TVアニメ『ざつ旅-That's Journey-』公式サイト
原作:石坂ケンタ(株式会社KADOKAWA/電撃マオウ連載)のTVアニメ『ざつ旅-That's Journey-』公式サイト。AT-X、BS11、TOKYO MX、読売テレビほかにて、2025年4月7日(月)より放送開始!

 実はこれ、この中では唯一、配信で鑑賞した作品です。何となく気になっていたけど録画設定を忘れ、たまたま時間潰しにテレビを点けたときに放送していて、やっぱり好みじゃん、と思い……で、ふたたび録画を忘れたのです。気づいたときにはもう半分以上進んでて、そこから録画するのもアレなので、諦めてぜんぶ配信で観ました。放送済みの回を数珠つなぎに流してくれるし、観ていないエピソードのチェックも楽ではあったが。

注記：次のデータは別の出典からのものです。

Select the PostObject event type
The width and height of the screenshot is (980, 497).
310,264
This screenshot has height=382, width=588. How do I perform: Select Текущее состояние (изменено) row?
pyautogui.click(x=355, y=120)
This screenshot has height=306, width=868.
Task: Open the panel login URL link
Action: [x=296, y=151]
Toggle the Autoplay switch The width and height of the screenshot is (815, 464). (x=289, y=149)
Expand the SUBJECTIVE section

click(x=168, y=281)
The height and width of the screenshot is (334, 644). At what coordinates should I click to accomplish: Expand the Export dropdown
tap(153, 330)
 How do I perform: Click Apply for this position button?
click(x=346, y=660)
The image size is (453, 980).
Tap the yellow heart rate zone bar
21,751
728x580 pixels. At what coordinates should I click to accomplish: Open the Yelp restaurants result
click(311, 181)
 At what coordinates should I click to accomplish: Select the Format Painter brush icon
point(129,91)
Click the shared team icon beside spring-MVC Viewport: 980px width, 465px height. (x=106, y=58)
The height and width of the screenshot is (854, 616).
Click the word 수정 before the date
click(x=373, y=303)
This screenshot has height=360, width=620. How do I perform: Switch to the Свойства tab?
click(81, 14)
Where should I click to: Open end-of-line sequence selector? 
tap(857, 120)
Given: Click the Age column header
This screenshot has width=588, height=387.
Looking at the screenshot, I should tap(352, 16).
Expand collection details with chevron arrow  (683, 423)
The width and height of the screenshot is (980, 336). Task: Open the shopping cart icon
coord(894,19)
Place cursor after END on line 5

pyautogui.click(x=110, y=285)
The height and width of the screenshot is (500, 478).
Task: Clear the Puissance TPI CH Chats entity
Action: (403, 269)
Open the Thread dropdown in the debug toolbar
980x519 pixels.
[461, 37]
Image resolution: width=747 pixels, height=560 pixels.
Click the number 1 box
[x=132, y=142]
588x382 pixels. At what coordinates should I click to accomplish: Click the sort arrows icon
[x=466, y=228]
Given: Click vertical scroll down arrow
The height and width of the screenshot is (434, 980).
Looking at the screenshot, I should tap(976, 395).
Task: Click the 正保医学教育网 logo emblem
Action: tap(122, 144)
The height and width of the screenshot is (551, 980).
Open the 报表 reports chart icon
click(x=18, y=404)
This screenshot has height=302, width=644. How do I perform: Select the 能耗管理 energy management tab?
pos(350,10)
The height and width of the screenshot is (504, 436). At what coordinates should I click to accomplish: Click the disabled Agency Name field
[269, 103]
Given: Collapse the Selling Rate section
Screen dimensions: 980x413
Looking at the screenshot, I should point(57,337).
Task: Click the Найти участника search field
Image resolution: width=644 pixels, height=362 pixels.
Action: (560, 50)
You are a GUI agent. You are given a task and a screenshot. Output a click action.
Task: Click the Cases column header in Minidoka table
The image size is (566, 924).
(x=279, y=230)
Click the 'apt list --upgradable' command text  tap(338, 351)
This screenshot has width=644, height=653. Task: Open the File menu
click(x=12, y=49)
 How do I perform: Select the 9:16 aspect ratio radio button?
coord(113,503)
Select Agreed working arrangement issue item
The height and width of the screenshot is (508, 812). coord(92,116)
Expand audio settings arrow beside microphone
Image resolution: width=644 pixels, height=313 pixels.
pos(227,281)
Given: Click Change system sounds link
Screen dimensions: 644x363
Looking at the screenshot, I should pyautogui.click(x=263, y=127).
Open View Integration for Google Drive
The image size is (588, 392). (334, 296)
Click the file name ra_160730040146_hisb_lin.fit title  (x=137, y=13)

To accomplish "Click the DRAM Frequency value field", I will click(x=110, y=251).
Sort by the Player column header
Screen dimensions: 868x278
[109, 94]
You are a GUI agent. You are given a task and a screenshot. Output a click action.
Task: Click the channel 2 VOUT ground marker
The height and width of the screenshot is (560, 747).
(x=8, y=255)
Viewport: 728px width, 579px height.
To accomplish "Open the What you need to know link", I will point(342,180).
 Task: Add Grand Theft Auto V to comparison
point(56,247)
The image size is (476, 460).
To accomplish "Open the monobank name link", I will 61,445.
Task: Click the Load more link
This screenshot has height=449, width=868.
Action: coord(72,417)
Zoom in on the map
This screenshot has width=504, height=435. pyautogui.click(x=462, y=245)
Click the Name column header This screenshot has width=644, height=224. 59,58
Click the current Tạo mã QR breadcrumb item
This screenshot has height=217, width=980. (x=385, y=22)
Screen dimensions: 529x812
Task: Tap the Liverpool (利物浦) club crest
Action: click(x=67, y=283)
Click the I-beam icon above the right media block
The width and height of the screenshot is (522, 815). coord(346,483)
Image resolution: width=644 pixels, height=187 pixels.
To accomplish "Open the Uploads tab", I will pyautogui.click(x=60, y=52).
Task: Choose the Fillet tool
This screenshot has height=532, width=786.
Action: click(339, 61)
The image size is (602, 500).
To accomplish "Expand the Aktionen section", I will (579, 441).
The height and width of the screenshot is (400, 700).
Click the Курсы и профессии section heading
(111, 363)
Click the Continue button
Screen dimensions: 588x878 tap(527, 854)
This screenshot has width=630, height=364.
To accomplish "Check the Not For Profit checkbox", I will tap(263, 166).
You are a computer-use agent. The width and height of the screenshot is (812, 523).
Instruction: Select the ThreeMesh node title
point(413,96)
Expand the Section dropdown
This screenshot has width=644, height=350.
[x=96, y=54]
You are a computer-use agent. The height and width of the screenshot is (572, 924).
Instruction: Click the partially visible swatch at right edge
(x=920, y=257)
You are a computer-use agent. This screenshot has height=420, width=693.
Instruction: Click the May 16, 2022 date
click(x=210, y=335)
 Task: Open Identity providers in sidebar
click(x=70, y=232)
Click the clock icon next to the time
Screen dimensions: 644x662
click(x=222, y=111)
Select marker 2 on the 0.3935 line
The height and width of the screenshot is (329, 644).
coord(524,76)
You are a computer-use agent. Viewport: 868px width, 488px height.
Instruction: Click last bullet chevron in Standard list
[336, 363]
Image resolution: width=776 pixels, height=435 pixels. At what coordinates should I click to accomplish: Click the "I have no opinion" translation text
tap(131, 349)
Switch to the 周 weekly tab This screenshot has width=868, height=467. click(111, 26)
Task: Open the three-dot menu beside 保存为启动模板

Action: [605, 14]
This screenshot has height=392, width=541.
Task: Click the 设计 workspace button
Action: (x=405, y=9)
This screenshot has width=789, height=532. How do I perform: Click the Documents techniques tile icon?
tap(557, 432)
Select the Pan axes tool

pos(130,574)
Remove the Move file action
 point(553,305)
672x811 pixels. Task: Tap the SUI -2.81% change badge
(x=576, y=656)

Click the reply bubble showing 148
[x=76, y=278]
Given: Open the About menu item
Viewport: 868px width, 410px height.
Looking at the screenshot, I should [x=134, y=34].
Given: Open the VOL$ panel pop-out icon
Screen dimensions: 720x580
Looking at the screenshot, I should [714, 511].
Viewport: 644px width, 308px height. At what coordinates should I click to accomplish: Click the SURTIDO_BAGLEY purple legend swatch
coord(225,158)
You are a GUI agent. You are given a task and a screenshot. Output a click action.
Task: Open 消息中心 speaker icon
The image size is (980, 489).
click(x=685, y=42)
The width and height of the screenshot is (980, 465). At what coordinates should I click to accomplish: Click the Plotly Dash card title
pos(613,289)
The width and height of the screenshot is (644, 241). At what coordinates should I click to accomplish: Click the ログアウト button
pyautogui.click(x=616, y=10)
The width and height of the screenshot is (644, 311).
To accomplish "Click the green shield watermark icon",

 タイトル通りの雑さに、ゆるめの百合要素を交え、ほんのりと染みてくる話に仕立てていて、なかなか好感度が高い。計算された旅ではないからこその失敗が面白さになってますし、気づけばそういう失敗を“美味しい”と思い始める主人公・鈴ヶ森ちかの感じも良い。窪田等がいつもの穏やかなトーンで“ヤバい”とか微妙に適当なナレーションを入れているのも楽しいところ。
 個人的に嬉しかったのは第11話、第12話の舞台が島根県だったこと。さすがに出雲市駅から出雲大社まで歩いたことはないけど、もはや自分にとって馴染み深い光景がアニメとして描かれているのが嬉しい。とりわけ、鈴ヶ森さんの思いつきで美保関に向かうくだりは笑いました……だって、松江のバス路線の厄介さは身を以て知ってるから。しかも、第11話ラストでちかと先輩漫画家の糀谷冬音がバスに飛び乗ったバス停、まさに私2月にが利用したところだったから。ちゃんと確認すれば慌てずに済んだのに。
 遠出するのはイベント合わせ、しかも2泊3日以上になると、透析のスケジュールも考慮しなければいけない私には、こんな計画性のない旅は非常に難しいんですが、だからこそ観ていて笑えるし、計画を立てない旅の面白さに惹かれてしまう。後半になって絵としてのクオリティが落ちてきたのが残念でしたが、キャラクターと旅の魅力、そこから生まれるドラマはきちんと表現出来て立と思います。

 終わってみれば、けっこうお気に入りの作品が多かったクールでした。6月に入ってむちゃくちゃバタバタして、だいぶ苛立っていた時間もありましたが、だいぶ助かりました……バタバタそのものの解決にはならんのだが。